[PATCH] D142015: [LV] Plan with and without FoldTailByMasking

Sat Apr 29 12:31:50 PDT 2023

dmgreen added inline comments.

================
Comment at: llvm/lib/Transforms/Vectorize/LoopVectorize.cpp:1550

   /// Returns true if a scalar epilogue is not allowed due to optsize or a
   /// loop hint annotation.
----------------
david-arm wrote:
> This is not your fault, but whilst you are here could you update the comment to reflect the function behaviour? It looks like the comment probably got out of sync with the function at some point. :)
> 
> Perhaps something like:
> 
>   /// Returns true if a scalar epilogue is allowed. It may return false if:
>   ///   1. We are optimising for code size
>   ///   2. There is a loop hint annotation
>   ///   etc.
> 
> 
Yeah this is a bit of a weird one nowadays. I had tried to remove it, but I think it makes more sense to keep around for specifying when a scalar epilogue cannot be used.

================
Comment at: llvm/lib/Transforms/Vectorize/LoopVectorize.cpp:1554
+    return ScalarEpilogueStatus == CM_ScalarEpilogueAllowed ||
+           (!FoldTailByMasking &&
+            ScalarEpilogueStatus == CM_ScalarEpilogueNotNeededUsePredicate);
----------------
david-arm wrote:
> Do you know the scenarios in which we aren't folding the tail by masking, but a scalar epilogue is not needed? I think CM_ScalarEpilogueNotNeededUsePredicate is only set for these cases:
> 
> 1. The user has supplied a hint.
> 2. The user has set the prefer-predicate-over-epilogue flag.
> 3. The TTI hook preferPredicateOverEpilogue has returned true.
> 
> but I'd expect that for at least 3) we've set FoldTailByMasking  to true?
For 3 it would be both with and without FoldTailByMasking.
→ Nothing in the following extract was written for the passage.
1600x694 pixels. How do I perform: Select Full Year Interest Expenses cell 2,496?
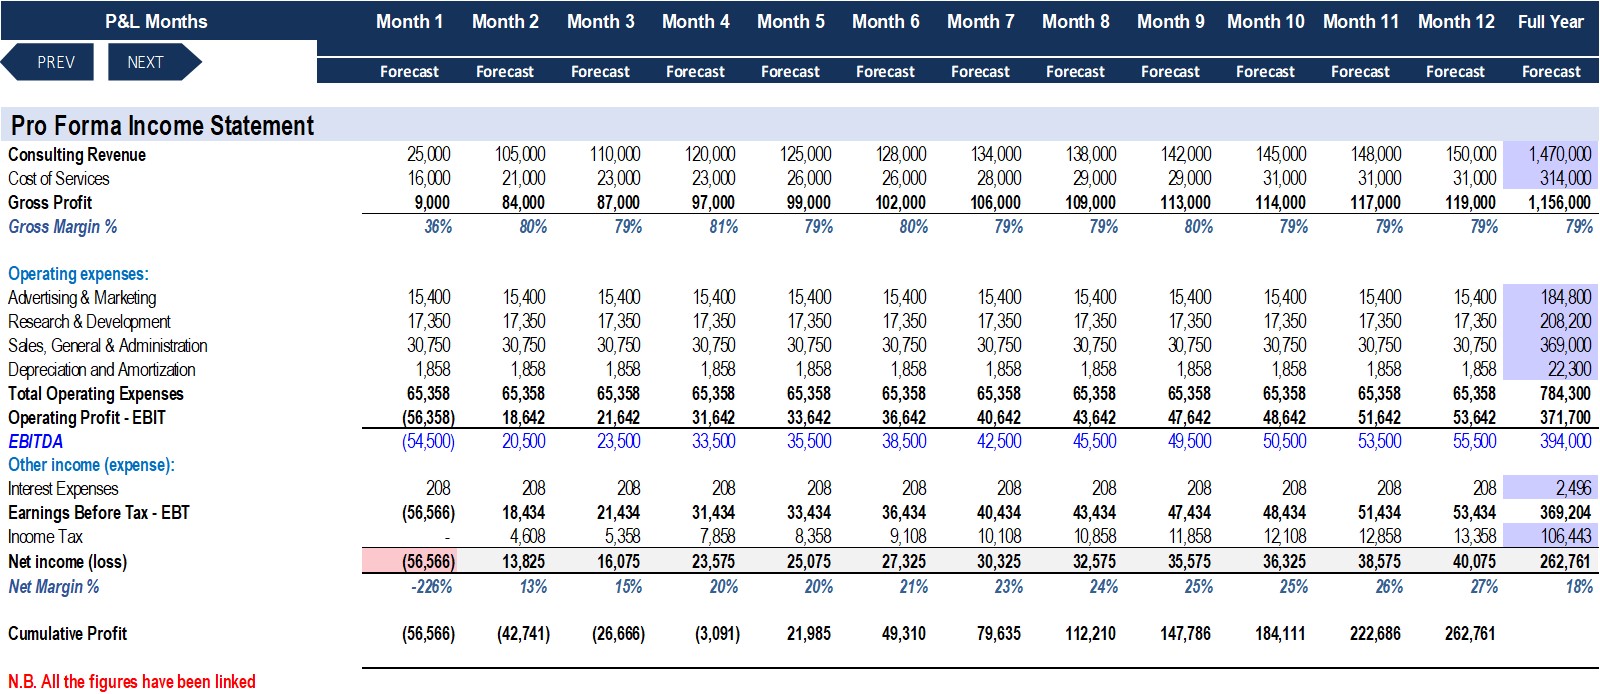tap(1552, 488)
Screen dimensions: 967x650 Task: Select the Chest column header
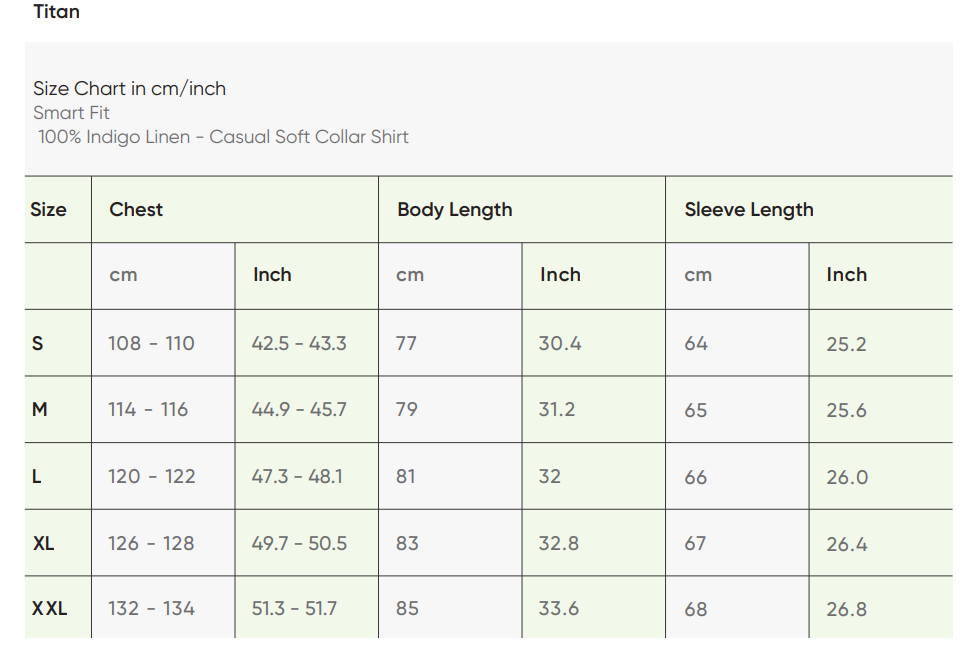136,210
D145925 adds a way for the target to control the SEL more directly.

================
Comment at: llvm/lib/Transforms/Vectorize/LoopVectorize.cpp:5076
   case CM_ScalarEpilogueNotAllowedUsePredicate:
-    [[fallthrough]];
+    LLVM_DEBUG(dbgs() << "LV: vector predicate hint/switch found.\n"
+                      << "LV: Not allowing scalar epilogue, creating "
----------------
david-arm wrote:
> In this case it looks like we're going to create two sets of plans - one with tail-folding and one without - and in both cases we're actually going to tail-fold anyway. Is that right? Not saying we shouldn't do that, but just trying to understand how this works.
This falls though in both cases. In the code below we may find that the the MaxVF is a multiple of the known tripcount, and if so return plans with TailFold=false. Else it will not create TailFold=false plans, just using the TailFold=true.
There are a lot of edge cases.

================
Comment at: llvm/lib/Transforms/Vectorize/LoopVectorize.cpp:5085
+    if (!FoldTailByMasking)
+      return computeFeasibleMaxVF(TC, UserVF, false);
+    LLVM_DEBUG(dbgs() << "LV: vector predicate hint/switch found.\n"
----------------
david-arm wrote:
> Don't we have to also set `ScalarEpilogueStatus = CM_ScalarEpilogueAllowed` here?
I don't believe so. The ScalarEpilogueStatus tell us at a high level whether we should be predicating. FoldTailByMasking then controls whether the individual vplans are predicated. So it felt better to keep the original ScalarEpilogueStatus inplace to refer back to, in case we would like to differentiate between CM_ScalarEpilogueAllowed and CM_ScalarEpilogueNotNeededUsePredicate cases.

================
Comment at: llvm/lib/Transforms/Vectorize/LoopVectorize.cpp:5476
+  const VectorizationFactor ScalarCost(ElementCount::getFixed(1),
+                                       VPlans[0]->foldTailByMasking(),
+                                       ExpectedCost, ExpectedCost);
----------------
david-arm wrote:
> This should always be false for VF=1, right?
Not in all cases. Cases that are always predicated (like CM_ScalarEpilogueNotAllowedUsePredicate or CM_ScalarEpilogueNotAllowedLowTripLoop) will have VF=1 with tail folding still. They won't have any unpredicated vplans.

================
Comment at: llvm/lib/Transforms/Vectorize/LoopVectorize.cpp:7617
+                  [VF, FoldTailByMasking](const VPlanPtr &Plan) {
+                    return Plan->hasVF(VF) &&
+                           Plan->foldTailByMasking() == FoldTailByMasking;
----------------
david-arm wrote:
> Is it worth changing `hasVF` to take the `FoldTailByMasking` as a second argument so you can just write:
> 
>   assert(count_if(VPlans,
>                   [VF, FoldTailByMasking](const VPlanPtr &Plan) {
>                     return Plan->hasVF(VF, FoldTailByMasking);
>                   }) == 1 &&
>          "Best VF has not a single VPlan.");
It feels like a separate parameter to me, that would want to be checked separately. I can change it if you think its better but there are places that call hasVF on it's own.

================
Comment at: llvm/test/Transforms/LoopVectorize/first-order-recurrence.ll:2915
 ; UNROLL-NO-VF-NEXT:    br label [[VECTOR_BODY:%.*]]
 ; UNROLL-NO-VF:       vector.body:
+; UNROLL-NO-VF-NEXT:    [[INDEX:%.*]] = phi i32 [ 0, [[VECTOR_PH]] ], [ [[INDEX_NEXT:%.*]], [[VECTOR_BODY]] ]
----------------
david-arm wrote:
> For what it's worth this new version looks better, but do you know why? Is it because we no longer allow tail-folding for a VF of 1? I assume it was trying to tail-fold before due to the low trip count.
This was because:
```
// Don't use a predicated vector body if the user has forced a vectorization
// factor of 1.
  if (UserVF.isScalar())
    SEL = CM_ScalarEpilogueAllowed;
```
It overrides the "tiny trip count" SEL that was applying previously. I think that for VF=1 it makes a lot sense to not predicated the body, but I've removed that from this patch to keep the diff down. We can re-add it in the future if needed.

CHANGES SINCE LAST ACTION
  https://reviews.llvm.org/D142015/new/

https://reviews.llvm.org/D142015